::: Listed records :::

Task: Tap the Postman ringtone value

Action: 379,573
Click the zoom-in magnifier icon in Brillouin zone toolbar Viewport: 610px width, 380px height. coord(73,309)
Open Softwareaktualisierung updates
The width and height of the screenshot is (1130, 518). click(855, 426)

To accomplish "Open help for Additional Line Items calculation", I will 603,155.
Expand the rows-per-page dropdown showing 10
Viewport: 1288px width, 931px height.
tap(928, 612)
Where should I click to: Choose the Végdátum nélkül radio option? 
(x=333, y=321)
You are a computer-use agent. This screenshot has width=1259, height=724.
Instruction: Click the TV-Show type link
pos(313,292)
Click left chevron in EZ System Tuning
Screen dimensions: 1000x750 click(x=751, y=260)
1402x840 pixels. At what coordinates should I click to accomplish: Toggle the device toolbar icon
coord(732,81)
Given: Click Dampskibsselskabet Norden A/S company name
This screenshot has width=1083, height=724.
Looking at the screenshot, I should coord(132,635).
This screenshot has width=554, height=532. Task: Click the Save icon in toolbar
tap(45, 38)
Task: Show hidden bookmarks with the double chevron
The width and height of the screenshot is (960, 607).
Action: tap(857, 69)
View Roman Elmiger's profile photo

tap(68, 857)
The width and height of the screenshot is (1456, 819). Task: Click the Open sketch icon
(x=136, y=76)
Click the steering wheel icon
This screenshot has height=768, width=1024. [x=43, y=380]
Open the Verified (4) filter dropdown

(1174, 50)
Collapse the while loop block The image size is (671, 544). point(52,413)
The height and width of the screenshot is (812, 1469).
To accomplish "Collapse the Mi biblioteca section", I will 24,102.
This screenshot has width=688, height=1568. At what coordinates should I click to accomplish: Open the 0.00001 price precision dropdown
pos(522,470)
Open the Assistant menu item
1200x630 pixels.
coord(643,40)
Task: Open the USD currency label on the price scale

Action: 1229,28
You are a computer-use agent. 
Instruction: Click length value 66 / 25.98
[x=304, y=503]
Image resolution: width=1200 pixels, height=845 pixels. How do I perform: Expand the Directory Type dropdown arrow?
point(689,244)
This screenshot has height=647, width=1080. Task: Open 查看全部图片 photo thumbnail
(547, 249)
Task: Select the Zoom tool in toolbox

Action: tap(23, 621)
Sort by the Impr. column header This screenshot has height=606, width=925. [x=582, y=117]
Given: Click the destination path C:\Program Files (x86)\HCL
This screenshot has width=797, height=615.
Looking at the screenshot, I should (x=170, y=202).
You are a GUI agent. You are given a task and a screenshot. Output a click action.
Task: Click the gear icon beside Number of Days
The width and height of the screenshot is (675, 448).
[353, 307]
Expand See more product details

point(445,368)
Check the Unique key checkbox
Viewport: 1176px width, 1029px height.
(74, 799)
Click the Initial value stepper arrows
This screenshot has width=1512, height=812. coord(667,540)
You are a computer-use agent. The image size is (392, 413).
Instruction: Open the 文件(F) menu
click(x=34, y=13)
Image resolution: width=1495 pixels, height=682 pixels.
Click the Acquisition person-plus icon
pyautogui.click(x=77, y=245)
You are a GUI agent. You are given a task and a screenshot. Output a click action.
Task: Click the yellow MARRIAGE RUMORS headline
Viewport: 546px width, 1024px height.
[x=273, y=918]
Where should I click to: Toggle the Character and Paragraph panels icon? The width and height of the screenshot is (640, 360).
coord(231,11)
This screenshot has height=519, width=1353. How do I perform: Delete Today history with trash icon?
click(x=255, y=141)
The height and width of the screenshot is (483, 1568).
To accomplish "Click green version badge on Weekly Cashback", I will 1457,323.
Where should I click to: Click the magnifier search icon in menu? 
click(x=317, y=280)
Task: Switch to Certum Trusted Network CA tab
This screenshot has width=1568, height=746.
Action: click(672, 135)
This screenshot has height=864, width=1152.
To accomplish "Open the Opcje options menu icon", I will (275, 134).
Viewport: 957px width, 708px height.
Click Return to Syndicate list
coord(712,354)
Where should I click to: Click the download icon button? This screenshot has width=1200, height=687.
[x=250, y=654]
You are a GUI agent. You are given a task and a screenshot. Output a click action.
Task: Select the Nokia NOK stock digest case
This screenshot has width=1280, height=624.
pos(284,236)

:::

[Work request]
The data must be given again in full, exactly as written.

[Solution]
Task: Tap the Postman ringtone value

Action: 379,573
Click the zoom-in magnifier icon in Brillouin zone toolbar Viewport: 610px width, 380px height. coord(73,309)
Open Softwareaktualisierung updates
The width and height of the screenshot is (1130, 518). click(855, 426)

To accomplish "Open help for Additional Line Items calculation", I will 603,155.
Expand the rows-per-page dropdown showing 10
Viewport: 1288px width, 931px height.
tap(928, 612)
Where should I click to: Choose the Végdátum nélkül radio option? 
(x=333, y=321)
You are a computer-use agent. This screenshot has width=1259, height=724.
Instruction: Click the TV-Show type link
pos(313,292)
Click left chevron in EZ System Tuning
Screen dimensions: 1000x750 click(x=751, y=260)
1402x840 pixels. At what coordinates should I click to accomplish: Toggle the device toolbar icon
coord(732,81)
Given: Click Dampskibsselskabet Norden A/S company name
This screenshot has width=1083, height=724.
Looking at the screenshot, I should coord(132,635).
This screenshot has width=554, height=532. Task: Click the Save icon in toolbar
tap(45, 38)
Task: Show hidden bookmarks with the double chevron
The width and height of the screenshot is (960, 607).
Action: tap(857, 69)
View Roman Elmiger's profile photo

tap(68, 857)
The width and height of the screenshot is (1456, 819). Task: Click the Open sketch icon
(x=136, y=76)
Click the steering wheel icon
This screenshot has height=768, width=1024. [x=43, y=380]
Open the Verified (4) filter dropdown

(1174, 50)
Collapse the while loop block The image size is (671, 544). point(52,413)
The height and width of the screenshot is (812, 1469).
To accomplish "Collapse the Mi biblioteca section", I will 24,102.
This screenshot has width=688, height=1568. At what coordinates should I click to accomplish: Open the 0.00001 price precision dropdown
pos(522,470)
Open the Assistant menu item
1200x630 pixels.
coord(643,40)
Task: Open the USD currency label on the price scale

Action: 1229,28
You are a computer-use agent. 
Instruction: Click length value 66 / 25.98
[x=304, y=503]
Image resolution: width=1200 pixels, height=845 pixels. How do I perform: Expand the Directory Type dropdown arrow?
point(689,244)
This screenshot has height=647, width=1080. Task: Open 查看全部图片 photo thumbnail
(547, 249)
Task: Select the Zoom tool in toolbox

Action: tap(23, 621)
Sort by the Impr. column header This screenshot has height=606, width=925. [x=582, y=117]
Given: Click the destination path C:\Program Files (x86)\HCL
This screenshot has width=797, height=615.
Looking at the screenshot, I should (x=170, y=202).
You are a GUI agent. You are given a task and a screenshot. Output a click action.
Task: Click the gear icon beside Number of Days
The width and height of the screenshot is (675, 448).
[353, 307]
Expand See more product details

point(445,368)
Check the Unique key checkbox
Viewport: 1176px width, 1029px height.
(74, 799)
Click the Initial value stepper arrows
This screenshot has width=1512, height=812. coord(667,540)
You are a computer-use agent. The image size is (392, 413).
Instruction: Open the 文件(F) menu
click(x=34, y=13)
Image resolution: width=1495 pixels, height=682 pixels.
Click the Acquisition person-plus icon
pyautogui.click(x=77, y=245)
You are a GUI agent. You are given a task and a screenshot. Output a click action.
Task: Click the yellow MARRIAGE RUMORS headline
Viewport: 546px width, 1024px height.
[x=273, y=918]
Where should I click to: Toggle the Character and Paragraph panels icon? The width and height of the screenshot is (640, 360).
coord(231,11)
This screenshot has height=519, width=1353. How do I perform: Delete Today history with trash icon?
click(x=255, y=141)
The height and width of the screenshot is (483, 1568).
To accomplish "Click green version badge on Weekly Cashback", I will 1457,323.
Where should I click to: Click the magnifier search icon in menu? 
click(x=317, y=280)
Task: Switch to Certum Trusted Network CA tab
This screenshot has width=1568, height=746.
Action: click(672, 135)
This screenshot has height=864, width=1152.
To accomplish "Open the Opcje options menu icon", I will (275, 134).
Viewport: 957px width, 708px height.
Click Return to Syndicate list
coord(712,354)
Where should I click to: Click the download icon button? This screenshot has width=1200, height=687.
[x=250, y=654]
You are a GUI agent. You are given a task and a screenshot. Output a click action.
Task: Select the Nokia NOK stock digest case
This screenshot has width=1280, height=624.
pos(284,236)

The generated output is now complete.